Saudi Arabia spends money to make money in foreign investment drive

24 Mar, 2017

A tour of Asia by Saudi Arabia's King Salman this month has advanced the kingdom's drive to attract foreign investment and diversify its economy beyond oil exports, but the strategy comes with an expensive price tag. In China, the Saudi king oversaw the signing of deals worth as much as $65 billion in industries including light manufacturing and electronics, as both sides played up a Saudi role in China's One Belt, One Road strategy to integrate Eurasian economies.
A string of deals in Japan included an undertaking by Toyota Motor Corp to study the possibility of making vehicles in Saudi Arabia. That was good news for Riyadh's effort to build a modern, industrial economy which it hopes will create millions of jobs and allow it to cope with an era of cheap oil. But despite much fanfare, the tour saw few concrete plans for foreign investment in the kingdom's non-oil sectors, even at the non-binding memorandum of understanding (MoU) level.
Most of the big deals were in refining and petrochemicals, not the new industries Riyadh hopes to develop through its Vision 2030 economic reform programme. And as with investments by its top sovereign wealth fund, the Public Investment Fund (PIF), many proposed projects are located outside Saudi Arabia and would require Riyadh itself to stump up billions of dollars as investment capital. State oil giant Aramco made a $7 billion investment in a venture with Malaysia's state oil company Petronas, and signed an MoU to look into building refining and petrochemical plants in China. Such moves cement the kingdom's position as Asia's chief oil supplier, but could also siphon badly needed funds away from domestic investment.
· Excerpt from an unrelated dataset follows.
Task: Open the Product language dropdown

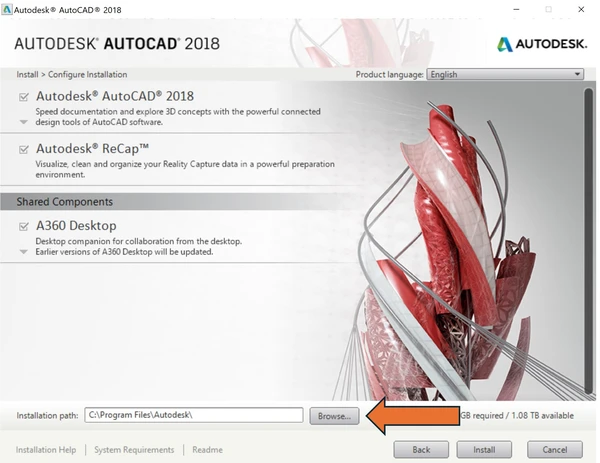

The Saudi government is struggling to rein in a $79 billion budget deficit and is drawing down overseas reserves to resist pressure on the riyal currency's peg to the US dollar. Steffen Hertog, an economist at the London School of Economics who studies the kingdom, said it made sense for Saudi Arabia to look to Asia for investment and business opportunities given growth in the region's demand for energy and manufacturing.
"Saudi Arabia currently is running down its overseas reserves at a fairly fast clip. If it ties up significant funds in illiquid investments, this will shorten the shelf-life of its peg to the US dollar, the defense of which requires large-scale liquid foreign assets," said Hertog. Saudi Arabia is hoping tie-ups with big Chinese and Japanese conglomerates will give it access to capital, markets and technology. Petrochemical giant Saudi Basic Industries , for example, signed a deal with China's Sinopec to study opportunities for joint projects in both countries. Riyadh is pursuing a similar tack in the United States, discussing would-be partnerships worth some $200 billion during a simultaneous visit to Washington by King Salman's son. Among its foreign investments, the PIF has pumped $3.5 billion into US ride-sharing firm Uber and pledged up to $45 billion for a new technology investment fund with Japan's SoftBank.